begin
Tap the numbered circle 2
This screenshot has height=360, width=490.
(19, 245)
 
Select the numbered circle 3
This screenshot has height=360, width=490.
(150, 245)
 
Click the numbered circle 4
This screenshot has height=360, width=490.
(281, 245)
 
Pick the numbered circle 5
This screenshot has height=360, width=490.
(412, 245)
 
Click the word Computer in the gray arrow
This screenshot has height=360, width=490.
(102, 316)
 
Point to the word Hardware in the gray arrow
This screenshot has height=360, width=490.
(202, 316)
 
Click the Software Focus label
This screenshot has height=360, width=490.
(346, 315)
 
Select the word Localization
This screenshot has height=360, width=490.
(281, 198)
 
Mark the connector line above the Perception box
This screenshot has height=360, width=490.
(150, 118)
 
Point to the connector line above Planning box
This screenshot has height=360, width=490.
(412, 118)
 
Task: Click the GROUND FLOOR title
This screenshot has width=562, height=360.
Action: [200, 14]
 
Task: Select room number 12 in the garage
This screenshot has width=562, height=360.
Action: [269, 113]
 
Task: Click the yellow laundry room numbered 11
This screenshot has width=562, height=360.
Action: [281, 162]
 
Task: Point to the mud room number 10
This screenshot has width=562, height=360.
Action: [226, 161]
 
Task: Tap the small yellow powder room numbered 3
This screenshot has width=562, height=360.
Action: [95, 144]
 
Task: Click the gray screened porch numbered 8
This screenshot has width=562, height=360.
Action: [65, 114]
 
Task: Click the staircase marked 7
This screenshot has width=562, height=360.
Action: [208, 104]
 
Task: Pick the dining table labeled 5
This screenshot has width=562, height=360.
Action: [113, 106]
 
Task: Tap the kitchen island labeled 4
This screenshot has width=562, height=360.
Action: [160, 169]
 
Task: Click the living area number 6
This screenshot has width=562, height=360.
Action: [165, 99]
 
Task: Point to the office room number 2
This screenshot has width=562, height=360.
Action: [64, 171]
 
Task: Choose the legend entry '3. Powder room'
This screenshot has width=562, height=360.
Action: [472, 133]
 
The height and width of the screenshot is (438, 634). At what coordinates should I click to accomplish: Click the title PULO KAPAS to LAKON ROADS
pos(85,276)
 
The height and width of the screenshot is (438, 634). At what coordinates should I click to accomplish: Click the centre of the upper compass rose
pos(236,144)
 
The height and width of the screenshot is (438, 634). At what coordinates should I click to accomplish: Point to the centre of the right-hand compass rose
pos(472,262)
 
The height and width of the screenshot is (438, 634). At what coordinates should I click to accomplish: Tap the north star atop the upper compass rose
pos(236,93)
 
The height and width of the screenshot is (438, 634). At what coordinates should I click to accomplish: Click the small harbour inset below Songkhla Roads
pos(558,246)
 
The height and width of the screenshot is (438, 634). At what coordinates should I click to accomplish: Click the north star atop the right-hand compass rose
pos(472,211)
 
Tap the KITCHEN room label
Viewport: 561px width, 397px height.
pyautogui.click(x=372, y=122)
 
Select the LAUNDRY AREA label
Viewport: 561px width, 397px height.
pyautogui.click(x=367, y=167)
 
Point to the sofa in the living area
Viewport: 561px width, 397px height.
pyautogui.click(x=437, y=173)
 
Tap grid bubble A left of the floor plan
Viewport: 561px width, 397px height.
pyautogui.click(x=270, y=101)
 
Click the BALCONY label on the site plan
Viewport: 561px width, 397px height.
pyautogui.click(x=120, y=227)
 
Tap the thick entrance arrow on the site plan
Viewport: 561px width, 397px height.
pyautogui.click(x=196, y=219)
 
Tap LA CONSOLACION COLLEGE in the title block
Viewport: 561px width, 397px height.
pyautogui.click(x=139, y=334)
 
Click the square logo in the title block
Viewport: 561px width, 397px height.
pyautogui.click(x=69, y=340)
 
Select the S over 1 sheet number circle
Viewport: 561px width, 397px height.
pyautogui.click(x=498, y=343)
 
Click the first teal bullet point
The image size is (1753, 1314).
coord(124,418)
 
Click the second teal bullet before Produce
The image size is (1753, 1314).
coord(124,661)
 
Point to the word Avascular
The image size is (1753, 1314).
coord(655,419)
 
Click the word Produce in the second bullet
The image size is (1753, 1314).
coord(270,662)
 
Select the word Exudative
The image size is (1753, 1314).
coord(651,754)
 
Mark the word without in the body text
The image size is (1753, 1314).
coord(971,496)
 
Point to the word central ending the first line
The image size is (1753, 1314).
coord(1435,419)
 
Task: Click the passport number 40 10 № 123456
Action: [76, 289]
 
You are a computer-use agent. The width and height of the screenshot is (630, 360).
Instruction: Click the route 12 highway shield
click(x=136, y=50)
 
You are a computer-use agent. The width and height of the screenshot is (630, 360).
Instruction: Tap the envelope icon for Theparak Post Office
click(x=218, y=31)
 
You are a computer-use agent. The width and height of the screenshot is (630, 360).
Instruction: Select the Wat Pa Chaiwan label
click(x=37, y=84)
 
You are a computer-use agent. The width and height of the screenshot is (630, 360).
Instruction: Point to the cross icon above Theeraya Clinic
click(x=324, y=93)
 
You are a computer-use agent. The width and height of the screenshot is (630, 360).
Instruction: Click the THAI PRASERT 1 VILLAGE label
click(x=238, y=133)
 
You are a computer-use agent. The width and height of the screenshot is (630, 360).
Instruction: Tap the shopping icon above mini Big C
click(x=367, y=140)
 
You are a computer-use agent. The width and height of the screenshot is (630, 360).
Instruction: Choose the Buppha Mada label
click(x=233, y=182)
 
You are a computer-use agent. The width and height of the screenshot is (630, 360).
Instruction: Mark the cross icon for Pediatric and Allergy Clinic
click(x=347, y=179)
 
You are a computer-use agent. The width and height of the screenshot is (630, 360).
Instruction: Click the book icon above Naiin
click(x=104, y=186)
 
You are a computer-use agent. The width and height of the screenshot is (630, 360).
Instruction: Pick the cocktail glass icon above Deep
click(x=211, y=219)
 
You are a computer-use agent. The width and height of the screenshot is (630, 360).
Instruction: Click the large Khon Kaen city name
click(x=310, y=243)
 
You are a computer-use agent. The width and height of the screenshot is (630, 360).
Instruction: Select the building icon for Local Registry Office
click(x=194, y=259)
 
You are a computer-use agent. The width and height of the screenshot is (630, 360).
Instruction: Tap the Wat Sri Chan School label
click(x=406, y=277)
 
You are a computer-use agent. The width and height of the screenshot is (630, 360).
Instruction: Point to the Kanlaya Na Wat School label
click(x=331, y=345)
end
GIVEN TASK: Reproduce every item above, changing "numbered circle" to "numbered badge" and leaving all other text as it stands.

WORKED ANSWER:
Tap the numbered badge 2
This screenshot has height=360, width=490.
(19, 245)
 
Select the numbered badge 3
This screenshot has height=360, width=490.
(150, 245)
 
Click the numbered badge 4
This screenshot has height=360, width=490.
(281, 245)
 
Pick the numbered badge 5
This screenshot has height=360, width=490.
(412, 245)
 
Click the word Computer in the gray arrow
This screenshot has height=360, width=490.
(102, 316)
 
Point to the word Hardware in the gray arrow
This screenshot has height=360, width=490.
(202, 316)
 
Click the Software Focus label
This screenshot has height=360, width=490.
(346, 315)
 
Select the word Localization
This screenshot has height=360, width=490.
(281, 198)
 
Mark the connector line above the Perception box
This screenshot has height=360, width=490.
(150, 118)
 
Point to the connector line above Planning box
This screenshot has height=360, width=490.
(412, 118)
 
Task: Click the GROUND FLOOR title
This screenshot has width=562, height=360.
Action: [200, 14]
 
Task: Select room number 12 in the garage
This screenshot has width=562, height=360.
Action: [269, 113]
 
Task: Click the yellow laundry room numbered 11
This screenshot has width=562, height=360.
Action: [281, 162]
 
Task: Point to the mud room number 10
This screenshot has width=562, height=360.
Action: [226, 161]
 
Task: Tap the small yellow powder room numbered 3
This screenshot has width=562, height=360.
Action: [95, 144]
 
Task: Click the gray screened porch numbered 8
This screenshot has width=562, height=360.
Action: [65, 114]
 
Task: Click the staircase marked 7
This screenshot has width=562, height=360.
Action: [208, 104]
 
Task: Pick the dining table labeled 5
This screenshot has width=562, height=360.
Action: [113, 106]
 
Task: Tap the kitchen island labeled 4
This screenshot has width=562, height=360.
Action: [160, 169]
 
Task: Click the living area number 6
This screenshot has width=562, height=360.
Action: [165, 99]
 
Task: Point to the office room number 2
This screenshot has width=562, height=360.
Action: [64, 171]
 
Task: Choose the legend entry '3. Powder room'
This screenshot has width=562, height=360.
Action: [472, 133]
 
The height and width of the screenshot is (438, 634). At what coordinates should I click to accomplish: Click the title PULO KAPAS to LAKON ROADS
pos(85,276)
 
The height and width of the screenshot is (438, 634). At what coordinates should I click to accomplish: Click the centre of the upper compass rose
pos(236,144)
 
The height and width of the screenshot is (438, 634). At what coordinates should I click to accomplish: Point to the centre of the right-hand compass rose
pos(472,262)
 
The height and width of the screenshot is (438, 634). At what coordinates should I click to accomplish: Tap the north star atop the upper compass rose
pos(236,93)
 
The height and width of the screenshot is (438, 634). At what coordinates should I click to accomplish: Click the small harbour inset below Songkhla Roads
pos(558,246)
 
The height and width of the screenshot is (438, 634). At what coordinates should I click to accomplish: Click the north star atop the right-hand compass rose
pos(472,211)
 
Tap the KITCHEN room label
Viewport: 561px width, 397px height.
pyautogui.click(x=372, y=122)
 
Select the LAUNDRY AREA label
Viewport: 561px width, 397px height.
pyautogui.click(x=367, y=167)
 
Point to the sofa in the living area
Viewport: 561px width, 397px height.
pyautogui.click(x=437, y=173)
 
Tap grid bubble A left of the floor plan
Viewport: 561px width, 397px height.
pyautogui.click(x=270, y=101)
 
Click the BALCONY label on the site plan
Viewport: 561px width, 397px height.
pyautogui.click(x=120, y=227)
 
Tap the thick entrance arrow on the site plan
Viewport: 561px width, 397px height.
pyautogui.click(x=196, y=219)
 
Tap LA CONSOLACION COLLEGE in the title block
Viewport: 561px width, 397px height.
pyautogui.click(x=139, y=334)
 
Click the square logo in the title block
Viewport: 561px width, 397px height.
pyautogui.click(x=69, y=340)
 
Select the S over 1 sheet number circle
Viewport: 561px width, 397px height.
pyautogui.click(x=498, y=343)
 
Click the first teal bullet point
The image size is (1753, 1314).
coord(124,418)
 
Click the second teal bullet before Produce
The image size is (1753, 1314).
coord(124,661)
 
Point to the word Avascular
The image size is (1753, 1314).
coord(655,419)
 
Click the word Produce in the second bullet
The image size is (1753, 1314).
coord(270,662)
 
Select the word Exudative
The image size is (1753, 1314).
coord(651,754)
 
Mark the word without in the body text
The image size is (1753, 1314).
coord(971,496)
 
Point to the word central ending the first line
The image size is (1753, 1314).
coord(1435,419)
 
Task: Click the passport number 40 10 № 123456
Action: [76, 289]
 
You are a computer-use agent. The width and height of the screenshot is (630, 360).
Instruction: Click the route 12 highway shield
click(x=136, y=50)
 
You are a computer-use agent. The width and height of the screenshot is (630, 360).
Instruction: Tap the envelope icon for Theparak Post Office
click(x=218, y=31)
 
You are a computer-use agent. The width and height of the screenshot is (630, 360).
Instruction: Select the Wat Pa Chaiwan label
click(x=37, y=84)
 
You are a computer-use agent. The width and height of the screenshot is (630, 360).
Instruction: Point to the cross icon above Theeraya Clinic
click(x=324, y=93)
 
You are a computer-use agent. The width and height of the screenshot is (630, 360).
Instruction: Click the THAI PRASERT 1 VILLAGE label
click(x=238, y=133)
 
You are a computer-use agent. The width and height of the screenshot is (630, 360).
Instruction: Tap the shopping icon above mini Big C
click(x=367, y=140)
 
You are a computer-use agent. The width and height of the screenshot is (630, 360).
Instruction: Choose the Buppha Mada label
click(x=233, y=182)
 
You are a computer-use agent. The width and height of the screenshot is (630, 360).
Instruction: Mark the cross icon for Pediatric and Allergy Clinic
click(x=347, y=179)
 
You are a computer-use agent. The width and height of the screenshot is (630, 360).
Instruction: Click the book icon above Naiin
click(x=104, y=186)
 
You are a computer-use agent. The width and height of the screenshot is (630, 360).
Instruction: Pick the cocktail glass icon above Deep
click(x=211, y=219)
 
You are a computer-use agent. The width and height of the screenshot is (630, 360).
Instruction: Click the large Khon Kaen city name
click(x=310, y=243)
 
You are a computer-use agent. The width and height of the screenshot is (630, 360).
Instruction: Select the building icon for Local Registry Office
click(x=194, y=259)
 
You are a computer-use agent. The width and height of the screenshot is (630, 360).
Instruction: Tap the Wat Sri Chan School label
click(x=406, y=277)
 
You are a computer-use agent. The width and height of the screenshot is (630, 360).
Instruction: Point to the Kanlaya Na Wat School label
click(x=331, y=345)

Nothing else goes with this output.